(Dataset entries)
══════════════════════════════

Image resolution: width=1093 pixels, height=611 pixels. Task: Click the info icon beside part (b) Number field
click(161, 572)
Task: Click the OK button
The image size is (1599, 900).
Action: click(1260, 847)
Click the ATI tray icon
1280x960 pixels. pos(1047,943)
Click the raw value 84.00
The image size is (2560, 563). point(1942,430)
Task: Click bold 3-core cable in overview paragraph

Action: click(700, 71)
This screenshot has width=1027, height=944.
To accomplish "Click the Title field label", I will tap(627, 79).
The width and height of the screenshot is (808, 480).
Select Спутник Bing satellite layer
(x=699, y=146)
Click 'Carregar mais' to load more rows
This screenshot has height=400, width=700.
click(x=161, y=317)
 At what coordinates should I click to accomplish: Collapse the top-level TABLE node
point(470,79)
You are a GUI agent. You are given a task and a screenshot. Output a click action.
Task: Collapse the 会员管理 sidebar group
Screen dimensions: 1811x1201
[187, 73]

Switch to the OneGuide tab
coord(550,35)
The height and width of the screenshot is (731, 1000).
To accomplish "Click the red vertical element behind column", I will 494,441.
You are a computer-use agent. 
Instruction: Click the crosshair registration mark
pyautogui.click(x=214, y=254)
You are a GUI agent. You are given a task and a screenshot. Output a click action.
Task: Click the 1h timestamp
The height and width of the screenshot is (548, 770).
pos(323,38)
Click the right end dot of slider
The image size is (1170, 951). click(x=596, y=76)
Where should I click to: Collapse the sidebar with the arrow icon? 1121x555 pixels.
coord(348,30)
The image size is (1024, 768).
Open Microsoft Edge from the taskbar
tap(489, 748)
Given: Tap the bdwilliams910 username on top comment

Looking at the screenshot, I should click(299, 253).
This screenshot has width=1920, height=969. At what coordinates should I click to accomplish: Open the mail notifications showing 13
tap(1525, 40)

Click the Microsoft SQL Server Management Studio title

══════════════════════════════

--- WHAT YOU NEED TO DO ---
Transcribe the records above exactly, from the opening line down to and including the line with "You are a computer-use agent.".

--- TASK OUTPUT ---
Image resolution: width=1093 pixels, height=611 pixels. Task: Click the info icon beside part (b) Number field
click(161, 572)
Task: Click the OK button
The image size is (1599, 900).
Action: click(1260, 847)
Click the ATI tray icon
1280x960 pixels. pos(1047,943)
Click the raw value 84.00
The image size is (2560, 563). point(1942,430)
Task: Click bold 3-core cable in overview paragraph

Action: click(700, 71)
This screenshot has width=1027, height=944.
To accomplish "Click the Title field label", I will tap(627, 79).
The width and height of the screenshot is (808, 480).
Select Спутник Bing satellite layer
(x=699, y=146)
Click 'Carregar mais' to load more rows
This screenshot has height=400, width=700.
click(x=161, y=317)
 At what coordinates should I click to accomplish: Collapse the top-level TABLE node
point(470,79)
You are a GUI agent. You are given a task and a screenshot. Output a click action.
Task: Collapse the 会员管理 sidebar group
Screen dimensions: 1811x1201
[187, 73]

Switch to the OneGuide tab
coord(550,35)
The height and width of the screenshot is (731, 1000).
To accomplish "Click the red vertical element behind column", I will 494,441.
You are a computer-use agent. 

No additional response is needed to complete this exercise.